→ **Job**: Reproduce the listing from the line with "Task: Pick Friday 20 at 14:30 available slot" to the line with "Action: [x=360, y=1305]", inclusive, keeping the requests unchanged. In the answers, multiply every coordinate by 1.8 and round each result to a whole number, rounding halves up. Omit the pictures.

→ **Provided entries**:
------------
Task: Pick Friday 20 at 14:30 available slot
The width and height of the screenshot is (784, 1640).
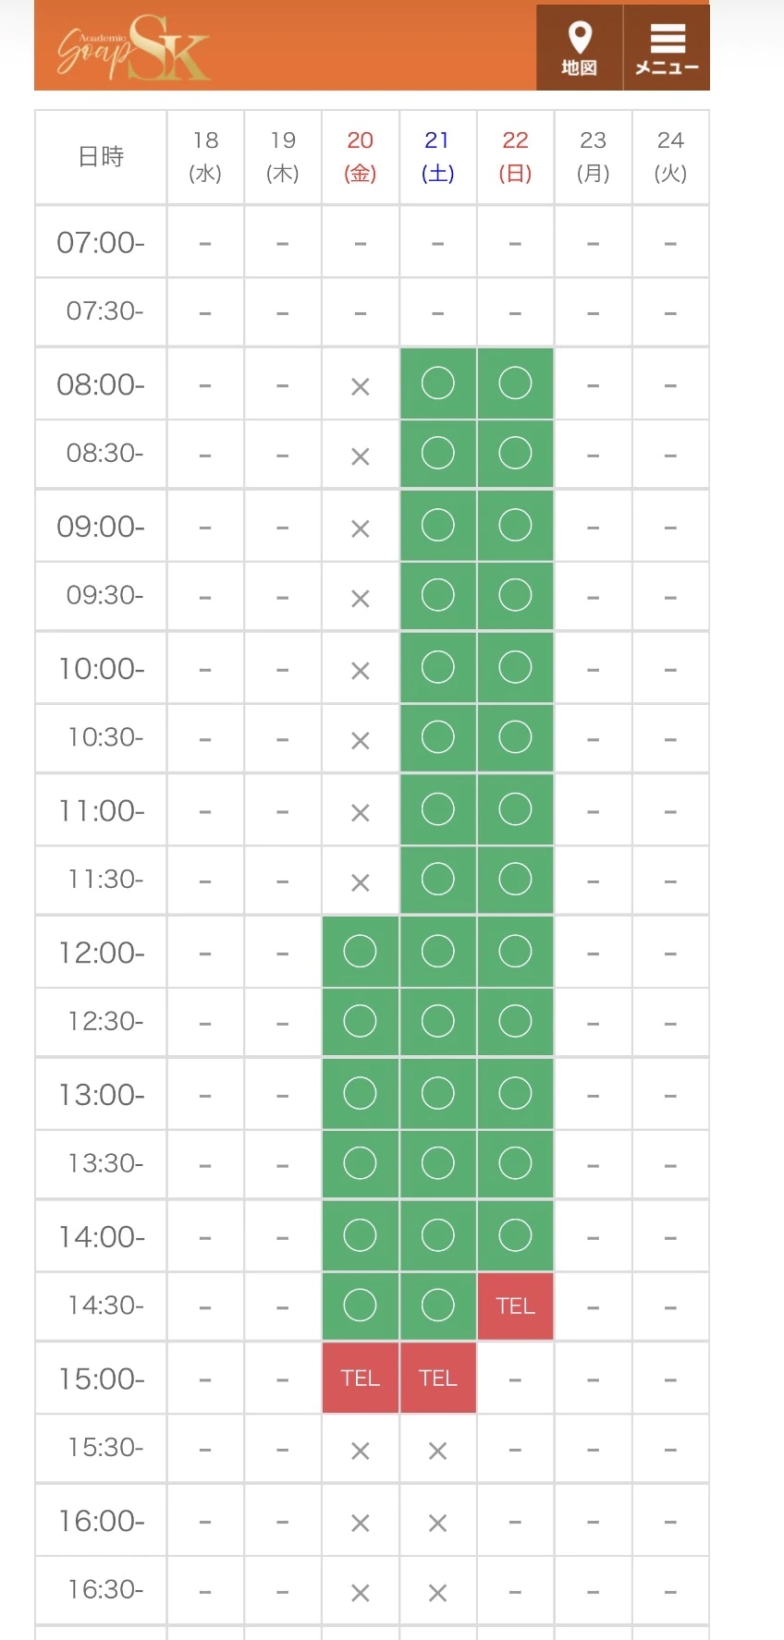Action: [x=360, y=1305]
------------
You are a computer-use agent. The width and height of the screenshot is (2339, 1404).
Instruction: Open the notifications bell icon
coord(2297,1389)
------------
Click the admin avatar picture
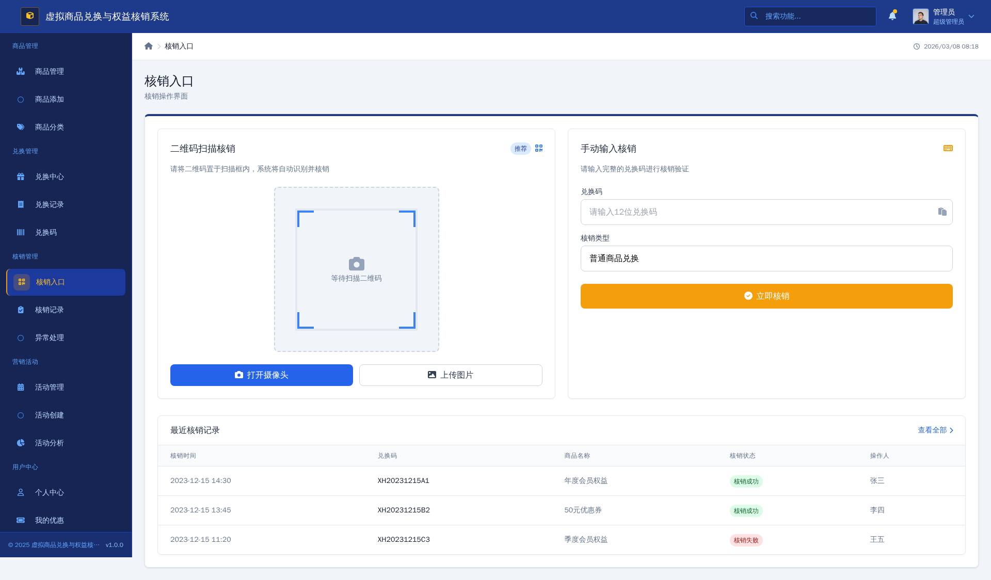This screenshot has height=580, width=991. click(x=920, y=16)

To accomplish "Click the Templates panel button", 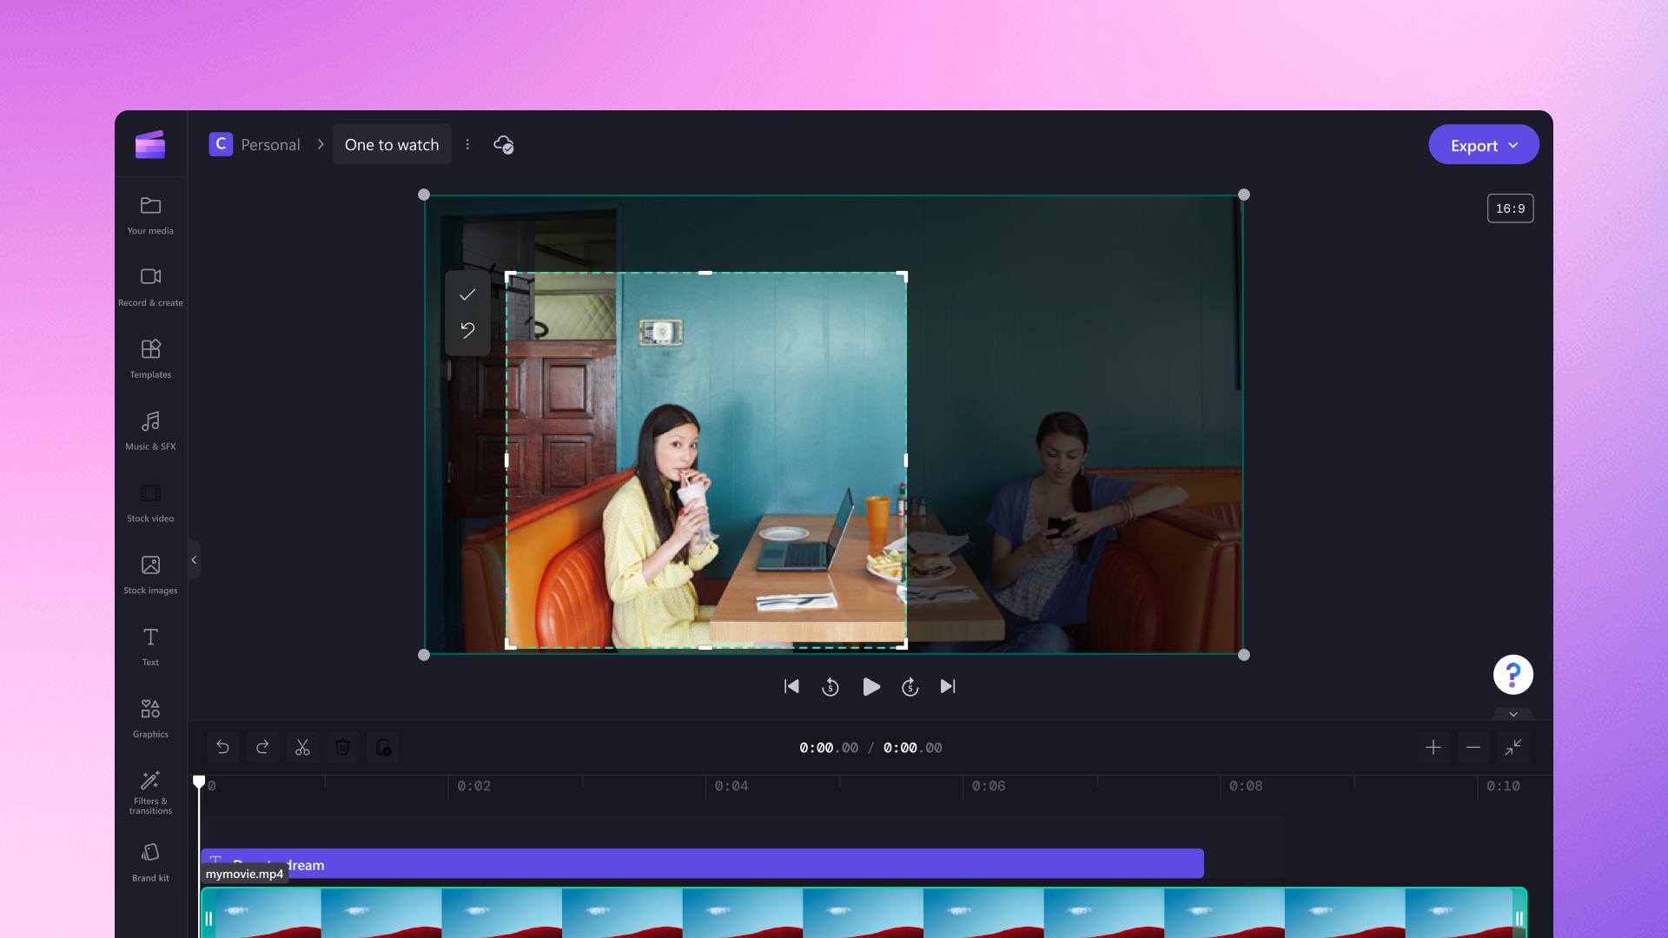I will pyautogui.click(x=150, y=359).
------------
→ **Solved problem**:
Task: Pick Friday 20 at 14:30 available slot
The width and height of the screenshot is (784, 1640).
Action: [x=648, y=2349]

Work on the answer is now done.